Robert Hamilton Blackburn (1920-2003) was the leading lithographer of his generation. His artistic soul and evolutionary process is most apparent in this medium. Despite his innovative and virtuosic prints, however, art-history tends to neglect Blackburn’s oeuvre 1.
Blackburn grew up in Harlem’s artistic community, which at the time afforded Black artists significantly more opportunities than many places in the United States. There Blackburn participated in the Harlem Arts Workshop (HAW), the artistic salon “306”, the Arts and Crafts program at the Harlem YMCA, the federally funded Harlem Community Art Center (HCAC) and the Uptown Art Laboratory.
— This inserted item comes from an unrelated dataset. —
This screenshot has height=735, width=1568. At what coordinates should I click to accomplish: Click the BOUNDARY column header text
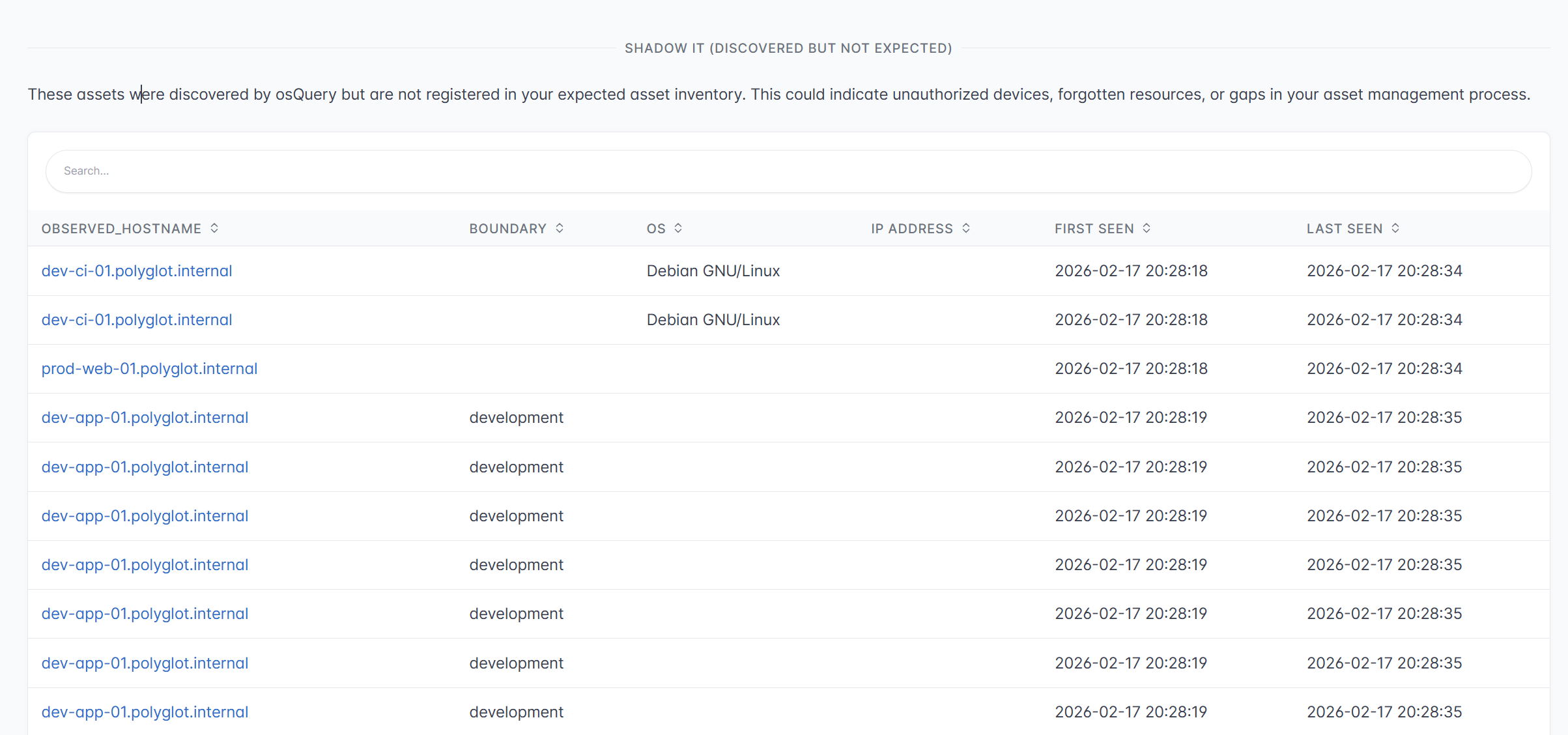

He benefitted from the mentorship of Charles Alston, Augusta Savage, and James Lesesne Wells and built an extensive professional network that included such well-known figures as Romare Bearden, Ernest Crichlow, Roy DeCarava, and Jacob Lawrence. A prolific artist even as a student, Blackburn won acclaim early in his career, receiving three top prizes at HCAC, as well as the John Wanamaker Medal in 1936 and the prestigious Spingarn Award in 1937. He earned praise from the mainstream (read: white) newspaper the New York Times as well as from the Black cultural critics Alain Locke and James Porter.
His most recognized legacy, however, is the Printmaking Workshop he opened with Will Barnet in the late 40s. Run as a cooperative, the workshop gave artists access to training, the space and technical support to experiment with printmaking processes, and it encouraged innovative approaches to a medium that was slowly gaining recognition and acceptance as a major art form. The Robert Blackburn Printmaking Workshop had a liberal structure that served as a welcoming hub to people of all backgrounds. It was always full of notable artists and students and had a major impact on American art. The Workshop’s contributions extend to the preservation of Black arts. Many works on paper by Black artists currently in American art museums (including the Baltimore Museum of Art) are later prints that Blackburn prepared of his colleagues’ earlier work.
Blackburn often focused on the Workshop and its artists during interviews. He seemed almost reluctant at times to put forward his own art. This may explain, in part, why his art has not yet received the historical recognition it deserves. But Blackburn is a pivotal figure in the history of art on many grounds: for his community work, his advocacy for and support of people from diverse cultural backgrounds, and his creativity.
[1] For instance, Blackburn is not even mentioned in Riva Castleman’s Standard Print of the 20th Century.